Richina had no vines growing out of any part of her body. None of the islanders did. Was it easier to see people as meat when you weren’t connected? I didn’t have any vines growing out of me, but I was still repulsed by the idea of eating a slice of roast buttock. Or was it just a matter of time?
“How did your people get here?” I asked. “Did Arthur bring you?”
“Yes. A long time ago, now. He asked us to watch over his home, and await his return.”
“And he told you I would come?”
“No. Not exactly. But he said there would be others who I would know because they would be able to speak to me like this.”
“He didn’t mention his wife? He didn’t mention Wesley.”
“Wesley. Yes. I think I remember.”
“She’s with me. Wesley. I brought her here.”
“She’s here? Wesley?” Something had clicked. She sounded much more excited about Wesley than she had about me. “You must bring her here. Oh, why didn’t you say so earlier? Hurry.”
I had quickly been relegated to person of no interest. Which was fine. I was much happier accepting Richina’s eagerness to see Wesley as genuine. The only slight problem was that Wesley would be in my body.

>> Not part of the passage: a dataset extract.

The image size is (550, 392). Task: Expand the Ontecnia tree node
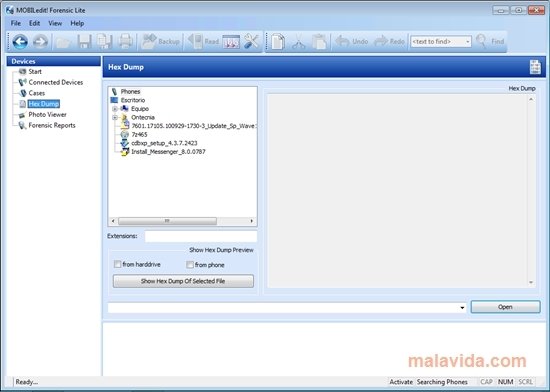(115, 117)

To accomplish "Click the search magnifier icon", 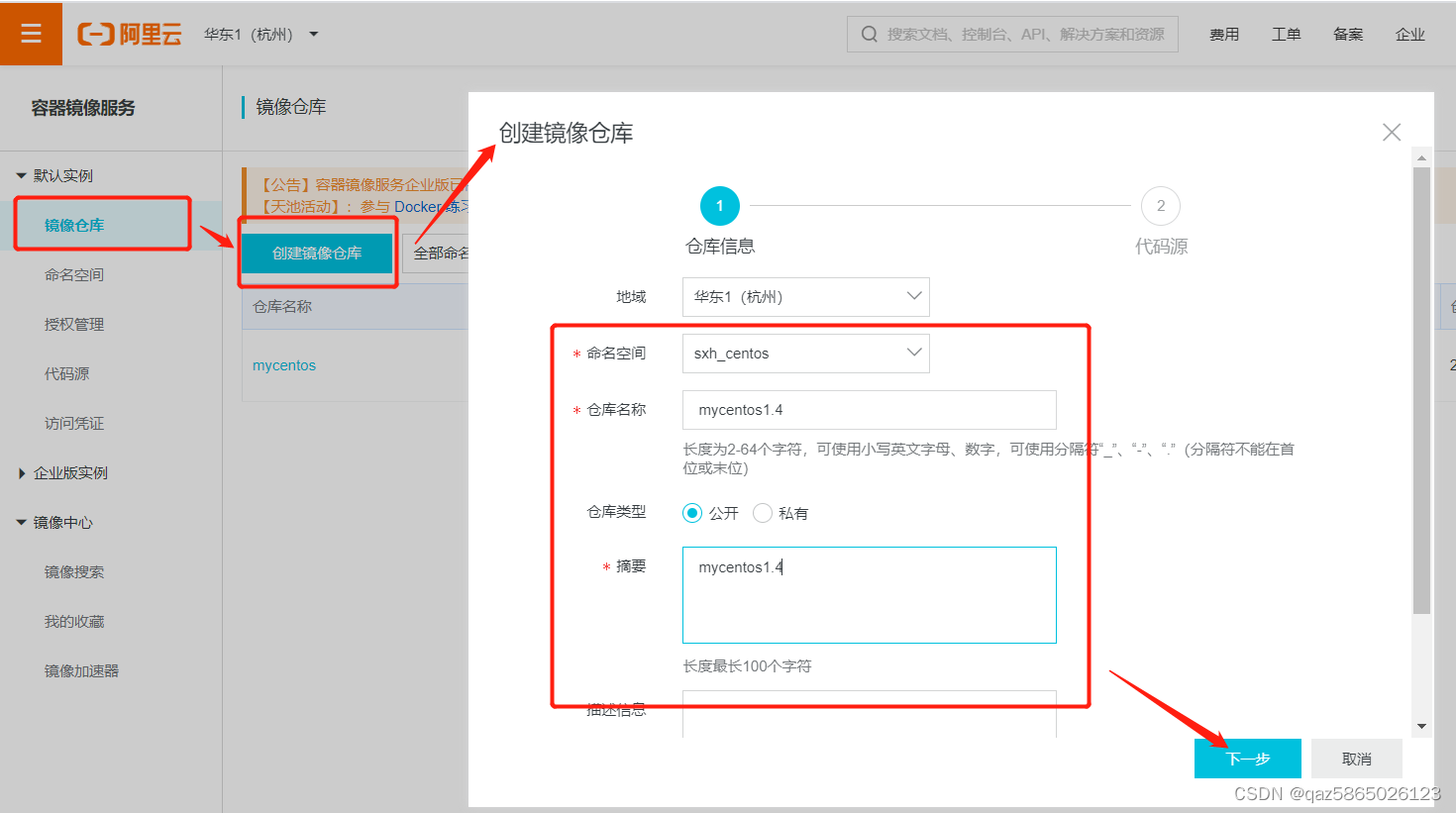I will click(869, 33).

“Okay, I’ll go get her, but you’ll make sure we’re off the a la carte menu?”
“Okay, calm down, I’m going. Ta ta for now.”

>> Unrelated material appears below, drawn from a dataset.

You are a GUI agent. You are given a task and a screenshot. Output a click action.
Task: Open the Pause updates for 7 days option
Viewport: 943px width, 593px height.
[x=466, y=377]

I floated out of the shrine, but didn’t bother going back through the village. I could just as easily make my way to the cove overground. The jungle posed no obstruction, and the cliff was just a gentle drop as I came down near my body.

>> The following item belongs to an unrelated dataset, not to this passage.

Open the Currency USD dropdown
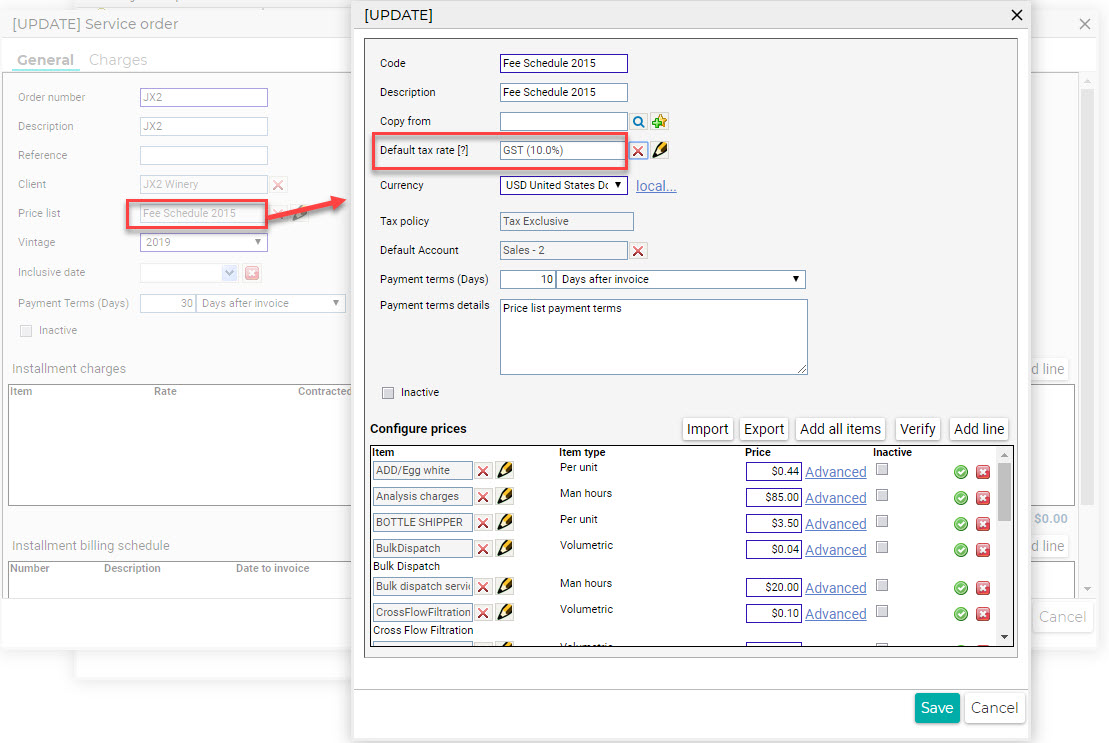Image resolution: width=1109 pixels, height=743 pixels. tap(564, 185)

Everyone was as I had left them. I re-entered my body, and they sprang to life.
“I spoke to the priestess in the shrine,” I quietly mumbled to myself.
“Priestess?” said Wesley.
“She says Arthur brought these people here. I’m not sure why. She wants to see you, though. He must have mentioned you, she recognised your name. I think there’s a good chance they won’t eat us. Not unless we piss them off.”
“We?” asked Wesley.
“I’ll try to keep my mouth shut.” It was a fair cop. “He isn’t here.”
“Yes,” said Wesley, sounding a little sad. “But all hope is not lost. I’d like to talk to this priestess.”
Wood was quickly gathered to start a fire, and the shark I’d caught (sort of) was being hacked to pieces. I made my way over to Damicar. Mrs Somya was sitting on a log someone had rolled over there for her. One of her son’s crew stuck a large palm tree frond in the sand to provide her with shade. Royn’s body was taking a nap behind her.
“I need to go say hello to someone,” I said. “Shouldn’t be long. Or I might get killed, in which case don’t wait up.”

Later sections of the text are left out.